■ **RECORDS FOR THE TASK**:

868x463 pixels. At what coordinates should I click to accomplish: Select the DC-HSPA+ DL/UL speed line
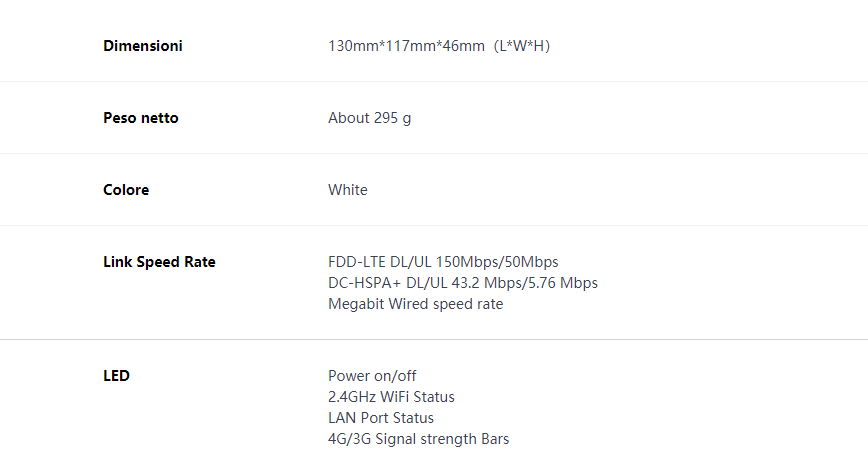click(x=463, y=283)
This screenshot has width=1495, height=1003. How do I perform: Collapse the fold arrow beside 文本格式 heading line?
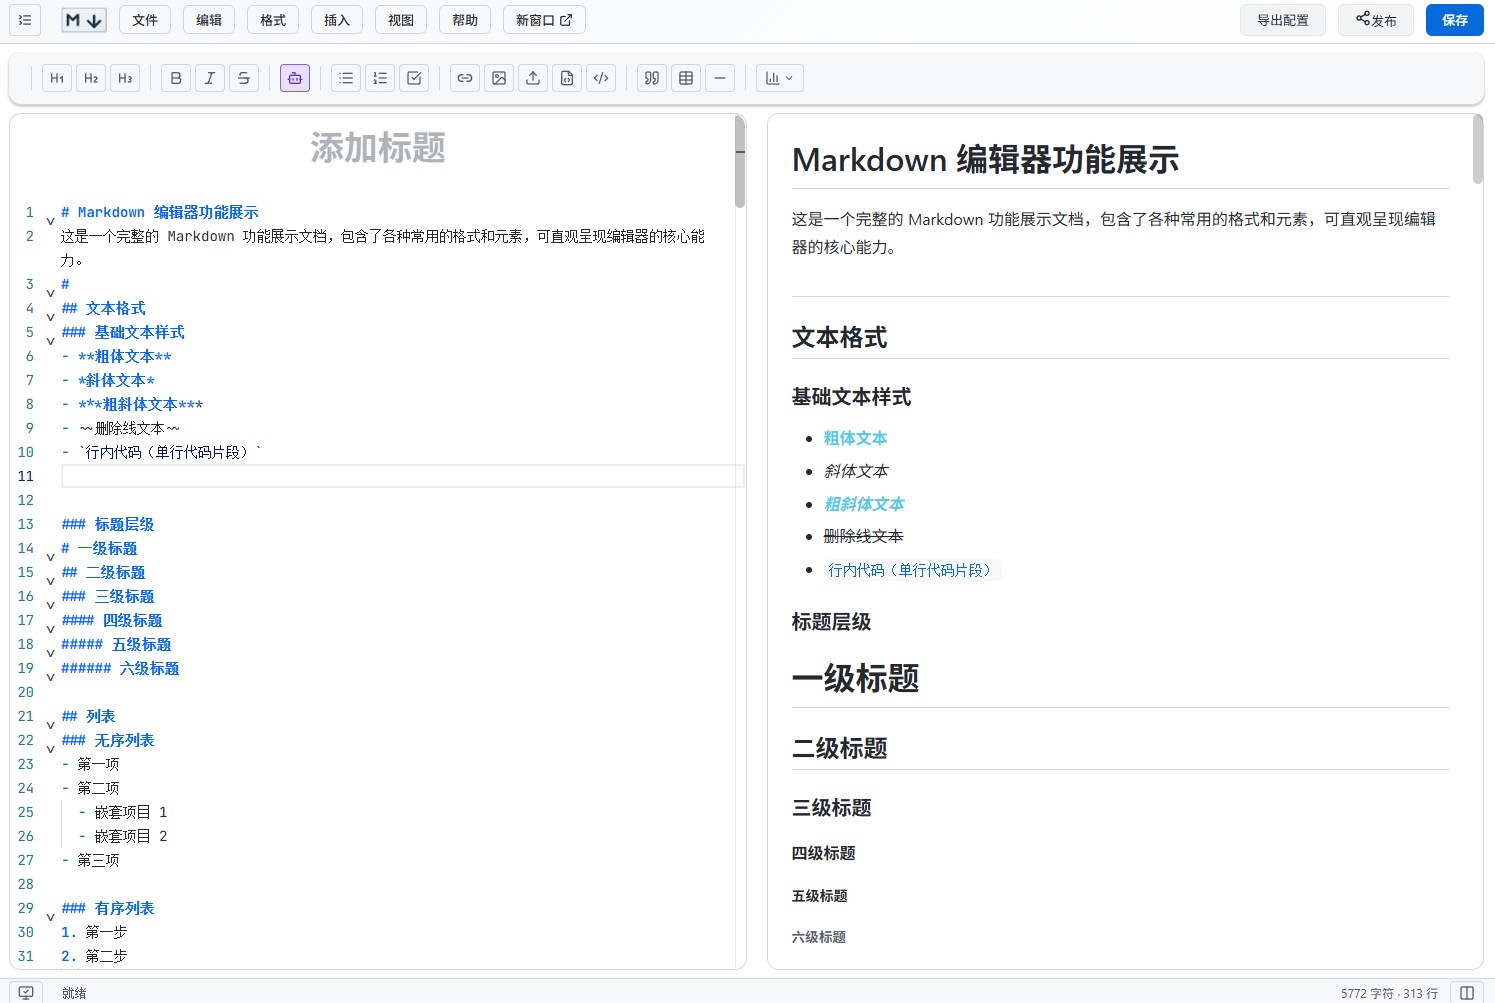click(50, 317)
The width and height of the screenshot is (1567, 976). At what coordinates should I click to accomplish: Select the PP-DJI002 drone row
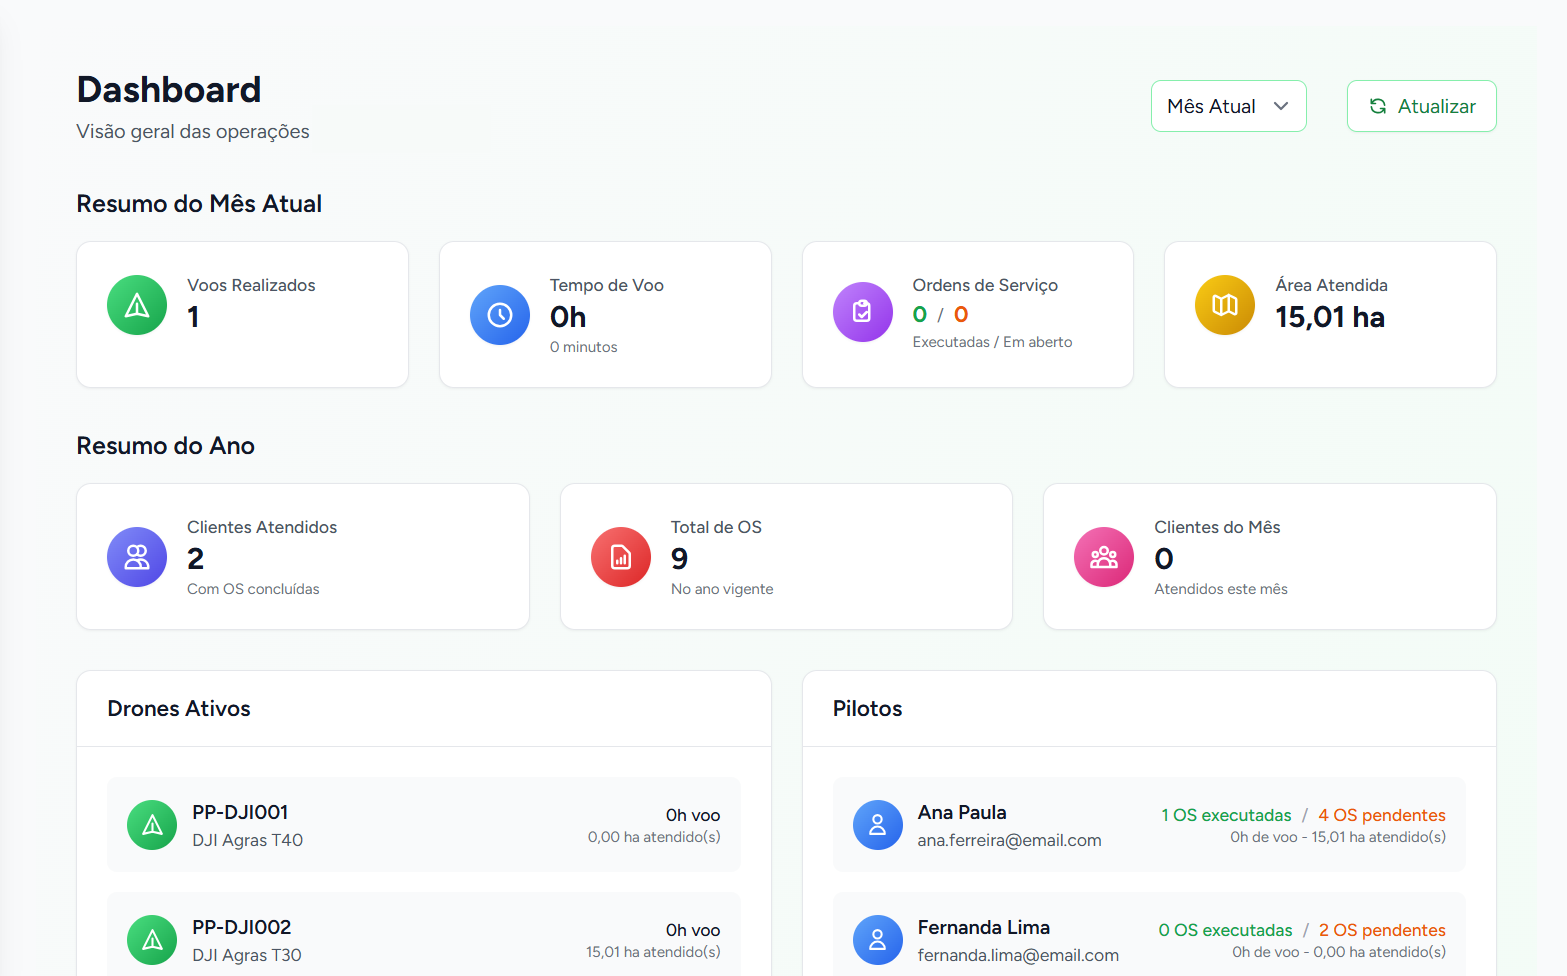pyautogui.click(x=423, y=939)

■ **TASK**: Copy every record verbatim while leaving each picture out.

■ **OUTPUT OF THE TASK**:
868x463 pixels. At what coordinates should I click to accomplish: Select the DC-HSPA+ DL/UL speed line
click(x=463, y=283)
This screenshot has width=1495, height=1003. How do I perform: Collapse the fold arrow beside 文本格式 heading line?
click(50, 317)
The width and height of the screenshot is (1567, 976). At what coordinates should I click to accomplish: Select the PP-DJI002 drone row
pyautogui.click(x=423, y=939)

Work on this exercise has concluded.